> Problem description
Provide the entries once more, identical in every word.

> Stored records
* * * * *

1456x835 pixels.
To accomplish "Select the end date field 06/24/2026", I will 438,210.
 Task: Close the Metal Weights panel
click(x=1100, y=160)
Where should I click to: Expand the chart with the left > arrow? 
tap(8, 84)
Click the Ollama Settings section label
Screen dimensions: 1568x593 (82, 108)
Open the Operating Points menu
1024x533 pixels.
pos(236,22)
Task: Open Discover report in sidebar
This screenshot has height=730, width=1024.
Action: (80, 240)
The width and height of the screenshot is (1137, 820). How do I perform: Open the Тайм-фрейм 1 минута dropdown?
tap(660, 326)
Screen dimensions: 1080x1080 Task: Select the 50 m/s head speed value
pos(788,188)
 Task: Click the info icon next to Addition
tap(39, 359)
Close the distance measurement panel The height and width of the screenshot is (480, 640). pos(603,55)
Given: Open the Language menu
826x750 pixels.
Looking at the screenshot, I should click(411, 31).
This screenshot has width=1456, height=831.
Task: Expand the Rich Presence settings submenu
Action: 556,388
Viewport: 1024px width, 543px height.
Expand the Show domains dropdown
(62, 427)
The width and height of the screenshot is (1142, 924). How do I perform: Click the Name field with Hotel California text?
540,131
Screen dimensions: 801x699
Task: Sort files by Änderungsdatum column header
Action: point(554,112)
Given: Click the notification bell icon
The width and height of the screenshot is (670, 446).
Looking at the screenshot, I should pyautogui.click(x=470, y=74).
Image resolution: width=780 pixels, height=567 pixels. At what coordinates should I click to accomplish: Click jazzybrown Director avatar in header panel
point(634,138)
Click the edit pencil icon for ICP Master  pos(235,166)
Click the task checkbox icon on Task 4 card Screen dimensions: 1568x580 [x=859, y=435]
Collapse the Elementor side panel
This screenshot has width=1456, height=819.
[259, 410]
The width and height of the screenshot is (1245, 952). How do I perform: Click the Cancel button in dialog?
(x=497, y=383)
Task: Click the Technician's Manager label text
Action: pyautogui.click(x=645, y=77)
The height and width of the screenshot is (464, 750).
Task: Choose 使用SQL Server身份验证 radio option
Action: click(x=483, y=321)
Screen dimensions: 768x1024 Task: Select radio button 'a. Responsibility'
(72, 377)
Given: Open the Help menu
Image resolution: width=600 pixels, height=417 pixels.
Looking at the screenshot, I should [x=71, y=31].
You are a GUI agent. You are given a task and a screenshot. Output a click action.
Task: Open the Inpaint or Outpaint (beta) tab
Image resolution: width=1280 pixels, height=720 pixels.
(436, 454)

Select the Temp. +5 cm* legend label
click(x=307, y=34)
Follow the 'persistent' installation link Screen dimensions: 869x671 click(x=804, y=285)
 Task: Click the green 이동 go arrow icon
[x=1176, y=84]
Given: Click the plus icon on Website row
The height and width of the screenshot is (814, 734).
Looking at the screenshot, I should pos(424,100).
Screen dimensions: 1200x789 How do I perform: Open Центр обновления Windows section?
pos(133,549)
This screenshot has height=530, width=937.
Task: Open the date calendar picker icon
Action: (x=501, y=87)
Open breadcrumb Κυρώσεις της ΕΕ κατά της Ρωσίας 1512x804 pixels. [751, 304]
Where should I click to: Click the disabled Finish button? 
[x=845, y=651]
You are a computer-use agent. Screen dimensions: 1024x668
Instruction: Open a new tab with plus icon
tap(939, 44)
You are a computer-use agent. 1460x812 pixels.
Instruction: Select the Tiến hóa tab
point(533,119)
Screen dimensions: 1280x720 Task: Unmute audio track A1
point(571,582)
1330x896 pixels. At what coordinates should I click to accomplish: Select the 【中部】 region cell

* * * * *

> Problem solution
1456x835 pixels.
To accomplish "Select the end date field 06/24/2026", I will 438,210.
 Task: Close the Metal Weights panel
click(x=1100, y=160)
Where should I click to: Expand the chart with the left > arrow? 
tap(8, 84)
Click the Ollama Settings section label
Screen dimensions: 1568x593 (82, 108)
Open the Operating Points menu
1024x533 pixels.
pos(236,22)
Task: Open Discover report in sidebar
This screenshot has height=730, width=1024.
Action: (80, 240)
The width and height of the screenshot is (1137, 820). How do I perform: Open the Тайм-фрейм 1 минута dropdown?
tap(660, 326)
Screen dimensions: 1080x1080 Task: Select the 50 m/s head speed value
pos(788,188)
 Task: Click the info icon next to Addition
tap(39, 359)
Close the distance measurement panel The height and width of the screenshot is (480, 640). pos(603,55)
Given: Open the Language menu
826x750 pixels.
Looking at the screenshot, I should click(411, 31).
This screenshot has width=1456, height=831.
Task: Expand the Rich Presence settings submenu
Action: 556,388
Viewport: 1024px width, 543px height.
Expand the Show domains dropdown
(62, 427)
The width and height of the screenshot is (1142, 924). How do I perform: Click the Name field with Hotel California text?
540,131
Screen dimensions: 801x699
Task: Sort files by Änderungsdatum column header
Action: point(554,112)
Given: Click the notification bell icon
The width and height of the screenshot is (670, 446).
Looking at the screenshot, I should pyautogui.click(x=470, y=74).
Image resolution: width=780 pixels, height=567 pixels. At what coordinates should I click to accomplish: Click jazzybrown Director avatar in header panel
point(634,138)
Click the edit pencil icon for ICP Master  pos(235,166)
Click the task checkbox icon on Task 4 card Screen dimensions: 1568x580 [x=859, y=435]
Collapse the Elementor side panel
This screenshot has width=1456, height=819.
[259, 410]
The width and height of the screenshot is (1245, 952). How do I perform: Click the Cancel button in dialog?
(x=497, y=383)
Task: Click the Technician's Manager label text
Action: pyautogui.click(x=645, y=77)
The height and width of the screenshot is (464, 750).
Task: Choose 使用SQL Server身份验证 radio option
Action: click(x=483, y=321)
Screen dimensions: 768x1024 Task: Select radio button 'a. Responsibility'
(72, 377)
Given: Open the Help menu
Image resolution: width=600 pixels, height=417 pixels.
Looking at the screenshot, I should [x=71, y=31].
You are a GUI agent. You are given a task and a screenshot. Output a click action.
Task: Open the Inpaint or Outpaint (beta) tab
Image resolution: width=1280 pixels, height=720 pixels.
(436, 454)

Select the Temp. +5 cm* legend label
click(x=307, y=34)
Follow the 'persistent' installation link Screen dimensions: 869x671 click(x=804, y=285)
 Task: Click the green 이동 go arrow icon
[x=1176, y=84]
Given: Click the plus icon on Website row
The height and width of the screenshot is (814, 734).
Looking at the screenshot, I should pos(424,100).
Screen dimensions: 1200x789 How do I perform: Open Центр обновления Windows section?
pos(133,549)
This screenshot has height=530, width=937.
Task: Open the date calendar picker icon
Action: (x=501, y=87)
Open breadcrumb Κυρώσεις της ΕΕ κατά της Ρωσίας 1512x804 pixels. [751, 304]
Where should I click to: Click the disabled Finish button? 
[x=845, y=651]
You are a computer-use agent. Screen dimensions: 1024x668
Instruction: Open a new tab with plus icon
tap(939, 44)
You are a computer-use agent. 1460x812 pixels.
Instruction: Select the Tiến hóa tab
point(533,119)
Screen dimensions: 1280x720 Task: Unmute audio track A1
point(571,582)
1330x896 pixels. At what coordinates should I click to accomplish: Select the 【中部】 region cell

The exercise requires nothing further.